The East Texas area is where we probably have the best fit of all.  Our combined acreage is 42,000 net acres located in a pretty hot area.  Both companies have approximately 400 locations each identified for a total of around 800 projects, 600 of which are upside.  We’ve highlighted where horizontal activity has been done.  In our presentation we have made a schematic depicting how horizontal drilling techniques are being applied in the lower Cotton Valley sand.  We believe both THX and FST asset bases need to be considered for horizontal completions.  Forest will increase capex spending in this area, due in part to horizontal completions and also due to utilizing the Forest LP gas gathering system to increase margins and NGL recoveries.  I really like the East Texas area.

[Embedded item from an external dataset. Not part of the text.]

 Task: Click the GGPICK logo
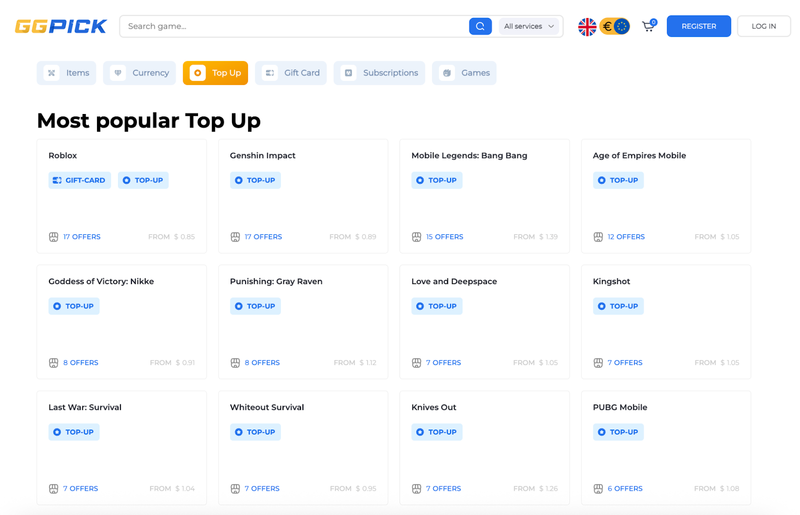tap(61, 27)
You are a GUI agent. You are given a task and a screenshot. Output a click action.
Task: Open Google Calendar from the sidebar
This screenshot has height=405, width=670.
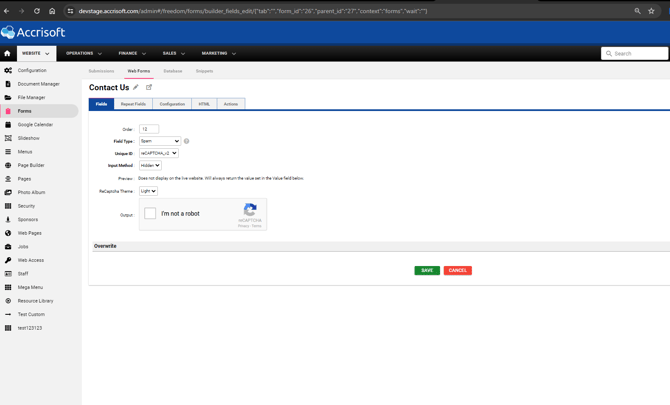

The Arkoma Basin, or Ark-La-Tex area, is new for Forest and will be combined with East Texas and our Oklahoma properties to form the Eastern Business Unit.  Our field office in Tyler is near the THX Arkoma field office.  Additionally, there may be potential for Fayetteville or Woodford Shale on the THX Arkoma properties which fit nicely with the same group we’ve got running our Barnett Shale activity.  THX has identified around 400 locations on their 57,000 gross acreage base; this does not consider any Shale activity.  This area has been known to be low risk with down-spacing potential and likens to East Texas, so we will keep activity at the same level.  I should note in South Texas, East Texas, and Ark-La-Tex areas we have the ability to move in the Forest Lantern rigs to improve our margins and activity.

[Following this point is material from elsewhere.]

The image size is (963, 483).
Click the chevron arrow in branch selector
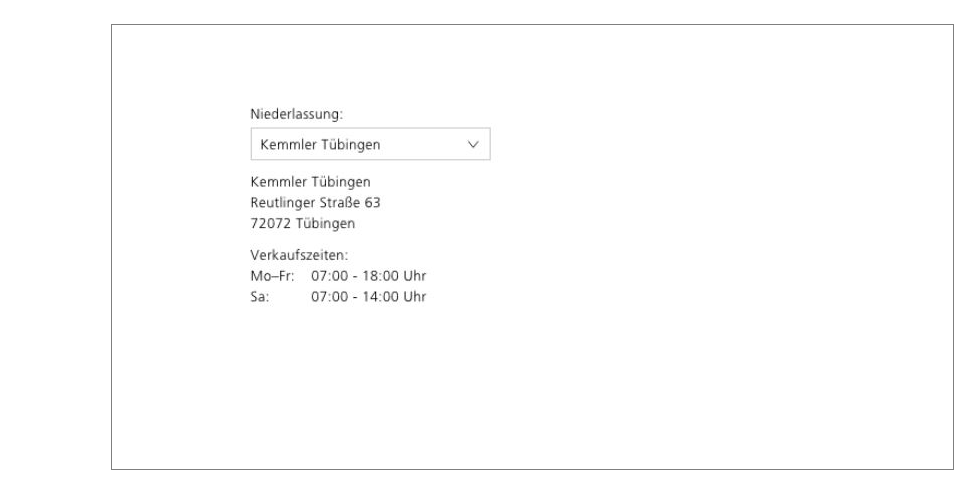click(x=473, y=144)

The N.E. Colorado Niobrara play has been one of the best growth assets for THX.  They have developed an enviable acreage position of over 440,000 gross acres along with proprietary 3-D seismic.  Their recent acquisition from Santos added 145,000 gross acres in the area.  There are approximately 1,900 potential locations identified which have low F&D costs due to the very shallow depths and low well costs.  As a result, we will increase capex spending here while reducing other Rockies spending, particularly in the Uinta Basin.  A single shallow “post-hole” rig can drill over 100 wells per year.

10




The Uinta Basin acreage position is large at over 200,000 gross acres and near the active Natural Buttes area.  Forest has two properties in the same Basin, one oil field and one gas field.  We believe that with lower gas prices and associated basis differentials, along with higher service costs, this would be our thinnest margin area.  So we will reduce or shift the activity when we take-over until techniques improve or well costs can be reduced.  There are, however, around 2,500 potential locations here so we’ve got “option” value for the future as exhibited by us putting it in the “Flyer” category.

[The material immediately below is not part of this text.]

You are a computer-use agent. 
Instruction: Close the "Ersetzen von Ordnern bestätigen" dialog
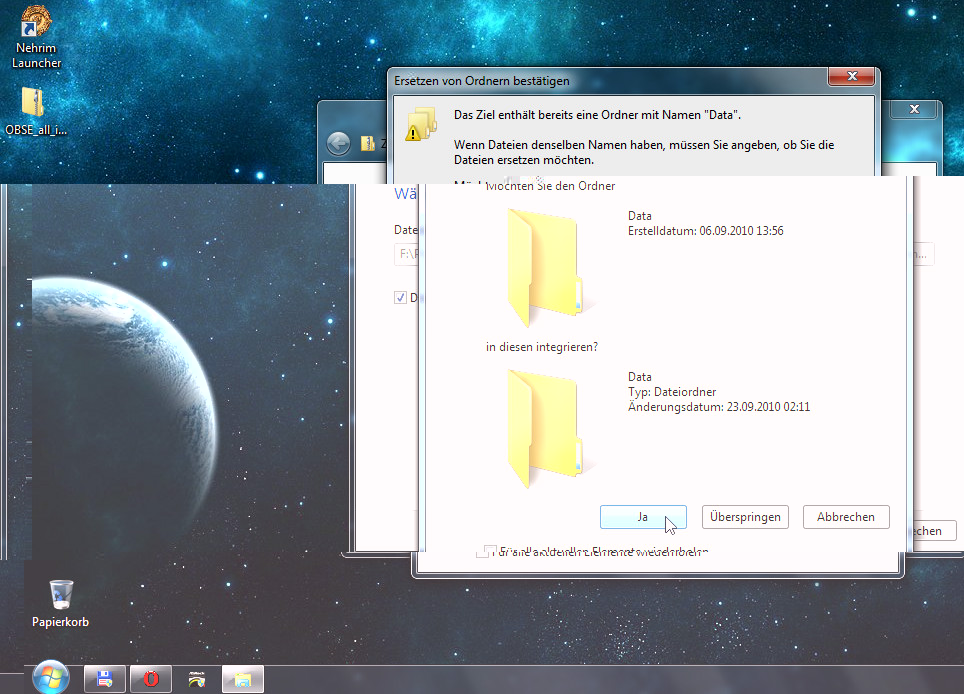coord(853,77)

So this concludes my comments on the plan and the assets.  I should note that our spending plan and associated guidance for the THX assets are on an annualized basis, so our 4-point strategy would be implemented at closing.  With five solid growth platforms and six more currently in the wings, the future for the combined company is bright.  When you compile a plan that I just outlined, it should result in a reduction in capex of approximately 200MM$ while still maintaining organic growth. Forest Oil has recently demonstrated that we are at our “best” when the “acquire and exploit” methods need to be employed.

I would like to personally thank the employees of both companies who worked around the clock and over the holidays to pull off this transaction. I am anxious to work with the Houston Ex employees.

Thanks for listening today and for your interest and ownership in Forest Oil. Operator, we are now ready to take any questions.